* **Task instructions**
Each line containing the string "will" should be copied out of the entries.

* **Material to process**
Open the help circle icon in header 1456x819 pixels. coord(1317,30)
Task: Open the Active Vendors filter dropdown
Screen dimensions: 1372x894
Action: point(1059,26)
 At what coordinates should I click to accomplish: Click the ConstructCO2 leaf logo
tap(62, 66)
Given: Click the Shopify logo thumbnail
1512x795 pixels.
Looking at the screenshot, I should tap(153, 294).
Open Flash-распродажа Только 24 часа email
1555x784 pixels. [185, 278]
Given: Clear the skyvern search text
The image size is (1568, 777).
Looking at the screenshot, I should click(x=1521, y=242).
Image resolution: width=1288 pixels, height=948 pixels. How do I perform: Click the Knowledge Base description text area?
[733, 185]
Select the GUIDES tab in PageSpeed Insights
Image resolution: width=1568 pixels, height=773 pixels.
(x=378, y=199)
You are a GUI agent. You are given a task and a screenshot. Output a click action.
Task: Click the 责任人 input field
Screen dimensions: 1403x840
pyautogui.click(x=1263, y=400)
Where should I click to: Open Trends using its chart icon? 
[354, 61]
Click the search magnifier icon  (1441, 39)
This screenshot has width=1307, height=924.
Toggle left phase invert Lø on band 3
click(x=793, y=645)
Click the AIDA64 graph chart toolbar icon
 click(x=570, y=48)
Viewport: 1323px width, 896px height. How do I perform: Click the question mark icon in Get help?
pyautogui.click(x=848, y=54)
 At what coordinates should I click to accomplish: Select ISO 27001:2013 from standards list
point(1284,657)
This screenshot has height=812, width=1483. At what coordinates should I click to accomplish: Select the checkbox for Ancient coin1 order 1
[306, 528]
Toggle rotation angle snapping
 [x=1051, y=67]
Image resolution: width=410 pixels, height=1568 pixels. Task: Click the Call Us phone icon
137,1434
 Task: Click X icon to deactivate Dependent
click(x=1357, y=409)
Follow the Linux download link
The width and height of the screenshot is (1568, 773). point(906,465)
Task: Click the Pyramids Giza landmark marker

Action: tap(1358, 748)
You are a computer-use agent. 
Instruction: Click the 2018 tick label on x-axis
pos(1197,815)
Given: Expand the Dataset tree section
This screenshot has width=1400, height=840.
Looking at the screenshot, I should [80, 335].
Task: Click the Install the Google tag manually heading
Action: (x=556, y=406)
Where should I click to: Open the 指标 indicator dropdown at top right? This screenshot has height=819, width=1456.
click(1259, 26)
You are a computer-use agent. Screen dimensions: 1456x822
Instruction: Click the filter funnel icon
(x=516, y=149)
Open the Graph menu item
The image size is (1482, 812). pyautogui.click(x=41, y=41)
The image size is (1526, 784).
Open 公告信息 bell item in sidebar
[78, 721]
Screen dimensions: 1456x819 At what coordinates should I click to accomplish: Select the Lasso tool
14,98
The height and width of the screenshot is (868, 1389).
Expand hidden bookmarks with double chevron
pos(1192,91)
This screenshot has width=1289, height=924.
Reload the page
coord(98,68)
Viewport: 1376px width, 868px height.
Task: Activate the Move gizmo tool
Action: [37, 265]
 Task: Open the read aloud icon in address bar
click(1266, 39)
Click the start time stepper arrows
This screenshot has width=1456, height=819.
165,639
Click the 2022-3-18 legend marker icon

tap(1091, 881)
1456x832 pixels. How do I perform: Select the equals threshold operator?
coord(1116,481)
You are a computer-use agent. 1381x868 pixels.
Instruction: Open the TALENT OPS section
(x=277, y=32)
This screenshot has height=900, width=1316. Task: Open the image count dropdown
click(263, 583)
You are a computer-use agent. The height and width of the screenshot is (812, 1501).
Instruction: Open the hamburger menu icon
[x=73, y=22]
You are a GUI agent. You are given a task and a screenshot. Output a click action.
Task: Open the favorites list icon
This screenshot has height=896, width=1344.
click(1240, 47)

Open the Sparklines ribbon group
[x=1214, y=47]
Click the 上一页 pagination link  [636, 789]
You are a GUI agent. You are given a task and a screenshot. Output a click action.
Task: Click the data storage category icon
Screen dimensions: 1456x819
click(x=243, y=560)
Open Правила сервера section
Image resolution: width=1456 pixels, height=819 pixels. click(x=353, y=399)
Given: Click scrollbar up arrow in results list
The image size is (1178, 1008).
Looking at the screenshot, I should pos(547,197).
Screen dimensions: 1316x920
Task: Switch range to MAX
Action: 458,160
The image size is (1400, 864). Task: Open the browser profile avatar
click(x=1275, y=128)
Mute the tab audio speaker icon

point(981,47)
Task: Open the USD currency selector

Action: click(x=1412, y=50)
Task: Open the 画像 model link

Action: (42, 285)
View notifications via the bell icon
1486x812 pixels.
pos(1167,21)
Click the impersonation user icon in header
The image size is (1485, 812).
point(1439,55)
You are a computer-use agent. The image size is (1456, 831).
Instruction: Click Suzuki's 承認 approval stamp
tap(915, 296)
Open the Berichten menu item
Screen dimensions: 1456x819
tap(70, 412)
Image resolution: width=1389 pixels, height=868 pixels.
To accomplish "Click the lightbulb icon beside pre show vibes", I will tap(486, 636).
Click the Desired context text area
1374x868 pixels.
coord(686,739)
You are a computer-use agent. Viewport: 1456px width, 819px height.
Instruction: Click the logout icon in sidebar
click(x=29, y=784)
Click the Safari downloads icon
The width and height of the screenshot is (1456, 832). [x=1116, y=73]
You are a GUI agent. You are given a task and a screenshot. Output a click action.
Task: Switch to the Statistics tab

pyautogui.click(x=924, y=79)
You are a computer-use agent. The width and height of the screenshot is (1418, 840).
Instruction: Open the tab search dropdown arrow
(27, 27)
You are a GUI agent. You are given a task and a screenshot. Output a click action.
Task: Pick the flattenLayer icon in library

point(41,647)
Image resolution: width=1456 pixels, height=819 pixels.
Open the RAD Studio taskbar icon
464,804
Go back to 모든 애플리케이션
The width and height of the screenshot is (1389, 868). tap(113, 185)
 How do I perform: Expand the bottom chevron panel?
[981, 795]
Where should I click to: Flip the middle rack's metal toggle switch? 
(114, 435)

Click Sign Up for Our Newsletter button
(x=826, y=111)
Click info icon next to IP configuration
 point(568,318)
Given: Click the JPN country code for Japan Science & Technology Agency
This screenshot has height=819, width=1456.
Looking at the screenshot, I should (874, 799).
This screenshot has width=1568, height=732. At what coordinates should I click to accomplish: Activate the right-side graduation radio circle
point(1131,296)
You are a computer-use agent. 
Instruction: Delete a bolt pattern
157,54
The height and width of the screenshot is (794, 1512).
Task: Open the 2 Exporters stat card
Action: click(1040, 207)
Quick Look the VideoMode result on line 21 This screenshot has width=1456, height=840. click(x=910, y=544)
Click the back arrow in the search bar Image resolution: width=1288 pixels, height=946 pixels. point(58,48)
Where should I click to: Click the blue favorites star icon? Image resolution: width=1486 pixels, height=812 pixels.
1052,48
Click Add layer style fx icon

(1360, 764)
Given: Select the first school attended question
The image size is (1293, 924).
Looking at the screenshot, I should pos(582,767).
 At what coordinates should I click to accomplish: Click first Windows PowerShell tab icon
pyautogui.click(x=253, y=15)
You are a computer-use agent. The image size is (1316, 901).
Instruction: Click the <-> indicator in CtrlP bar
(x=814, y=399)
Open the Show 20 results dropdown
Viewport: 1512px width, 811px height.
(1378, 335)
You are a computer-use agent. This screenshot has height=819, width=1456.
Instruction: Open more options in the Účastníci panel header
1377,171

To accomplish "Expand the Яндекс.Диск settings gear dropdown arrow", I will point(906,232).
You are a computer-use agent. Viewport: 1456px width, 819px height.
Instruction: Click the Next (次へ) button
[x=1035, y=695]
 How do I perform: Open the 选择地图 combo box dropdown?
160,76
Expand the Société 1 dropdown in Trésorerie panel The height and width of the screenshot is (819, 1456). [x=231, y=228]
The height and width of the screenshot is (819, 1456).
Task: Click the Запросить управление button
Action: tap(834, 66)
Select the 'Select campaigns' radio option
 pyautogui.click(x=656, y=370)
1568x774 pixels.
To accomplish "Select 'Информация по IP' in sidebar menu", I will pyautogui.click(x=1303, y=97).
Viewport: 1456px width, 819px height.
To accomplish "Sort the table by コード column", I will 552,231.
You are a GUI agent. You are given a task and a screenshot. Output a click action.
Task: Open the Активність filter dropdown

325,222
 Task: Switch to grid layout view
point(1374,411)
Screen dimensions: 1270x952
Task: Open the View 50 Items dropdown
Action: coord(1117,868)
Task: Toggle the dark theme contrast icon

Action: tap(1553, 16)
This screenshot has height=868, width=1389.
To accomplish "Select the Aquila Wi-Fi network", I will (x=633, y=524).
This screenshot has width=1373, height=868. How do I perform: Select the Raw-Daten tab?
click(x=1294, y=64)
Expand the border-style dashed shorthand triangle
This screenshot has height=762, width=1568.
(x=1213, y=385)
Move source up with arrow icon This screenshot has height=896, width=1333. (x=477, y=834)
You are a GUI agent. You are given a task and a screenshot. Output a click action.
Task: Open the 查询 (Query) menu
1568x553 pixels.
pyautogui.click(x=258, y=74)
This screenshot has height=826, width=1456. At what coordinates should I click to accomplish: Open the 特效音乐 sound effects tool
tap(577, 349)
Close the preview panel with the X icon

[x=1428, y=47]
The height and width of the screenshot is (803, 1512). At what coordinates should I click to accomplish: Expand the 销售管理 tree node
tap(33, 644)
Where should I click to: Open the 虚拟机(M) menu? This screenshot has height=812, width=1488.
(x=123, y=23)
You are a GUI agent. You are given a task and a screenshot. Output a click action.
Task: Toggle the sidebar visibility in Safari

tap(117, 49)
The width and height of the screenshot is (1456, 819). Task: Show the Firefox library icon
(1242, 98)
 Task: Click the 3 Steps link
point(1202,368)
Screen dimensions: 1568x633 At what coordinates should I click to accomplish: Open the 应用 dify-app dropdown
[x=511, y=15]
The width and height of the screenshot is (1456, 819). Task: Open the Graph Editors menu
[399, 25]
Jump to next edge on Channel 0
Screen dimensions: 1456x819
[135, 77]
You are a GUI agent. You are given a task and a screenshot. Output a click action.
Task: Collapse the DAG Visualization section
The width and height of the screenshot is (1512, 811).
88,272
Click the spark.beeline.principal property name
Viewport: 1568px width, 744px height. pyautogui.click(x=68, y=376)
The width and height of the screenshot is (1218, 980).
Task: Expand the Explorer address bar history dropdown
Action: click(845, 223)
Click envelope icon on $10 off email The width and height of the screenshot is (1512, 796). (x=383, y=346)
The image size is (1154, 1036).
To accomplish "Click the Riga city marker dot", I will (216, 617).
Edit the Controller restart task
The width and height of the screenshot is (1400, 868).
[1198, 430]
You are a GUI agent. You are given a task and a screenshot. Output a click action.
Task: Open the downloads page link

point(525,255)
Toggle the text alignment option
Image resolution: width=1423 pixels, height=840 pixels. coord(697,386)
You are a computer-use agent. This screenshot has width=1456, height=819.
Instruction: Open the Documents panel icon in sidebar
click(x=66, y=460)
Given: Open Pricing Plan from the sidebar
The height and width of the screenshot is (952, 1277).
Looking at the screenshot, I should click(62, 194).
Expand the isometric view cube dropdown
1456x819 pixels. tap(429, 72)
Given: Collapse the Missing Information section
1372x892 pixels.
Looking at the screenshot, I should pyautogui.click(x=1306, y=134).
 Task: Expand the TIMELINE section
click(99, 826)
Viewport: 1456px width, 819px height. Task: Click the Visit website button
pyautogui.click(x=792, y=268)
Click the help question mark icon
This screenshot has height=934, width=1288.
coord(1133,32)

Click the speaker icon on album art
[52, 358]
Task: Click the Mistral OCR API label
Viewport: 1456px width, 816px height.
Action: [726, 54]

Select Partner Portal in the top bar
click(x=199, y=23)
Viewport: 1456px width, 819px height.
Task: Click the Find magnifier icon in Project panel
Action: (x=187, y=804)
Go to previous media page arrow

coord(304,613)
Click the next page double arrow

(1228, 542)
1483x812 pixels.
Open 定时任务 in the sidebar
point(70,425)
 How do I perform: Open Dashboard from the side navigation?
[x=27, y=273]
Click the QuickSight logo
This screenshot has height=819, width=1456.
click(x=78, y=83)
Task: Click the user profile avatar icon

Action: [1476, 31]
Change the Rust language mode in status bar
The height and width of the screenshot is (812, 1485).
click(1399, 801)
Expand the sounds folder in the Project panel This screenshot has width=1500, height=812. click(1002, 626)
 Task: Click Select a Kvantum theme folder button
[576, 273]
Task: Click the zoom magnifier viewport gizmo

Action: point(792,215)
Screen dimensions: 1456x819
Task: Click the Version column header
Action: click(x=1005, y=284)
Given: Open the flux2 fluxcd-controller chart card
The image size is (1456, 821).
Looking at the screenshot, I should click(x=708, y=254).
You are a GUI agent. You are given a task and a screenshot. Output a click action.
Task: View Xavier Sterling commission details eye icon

* **Reply**
To accomplish "Click the lightbulb icon beside pre show vibes", I will tap(486, 636).
To accomplish "Expand the Яндекс.Диск settings gear dropdown arrow", I will point(906,232).
To accomplish "Select 'Информация по IP' in sidebar menu", I will pyautogui.click(x=1303, y=97).
To accomplish "Sort the table by コード column", I will 552,231.
To accomplish "Select the Aquila Wi-Fi network", I will (x=633, y=524).
To accomplish "Click the Riga city marker dot", I will (216, 617).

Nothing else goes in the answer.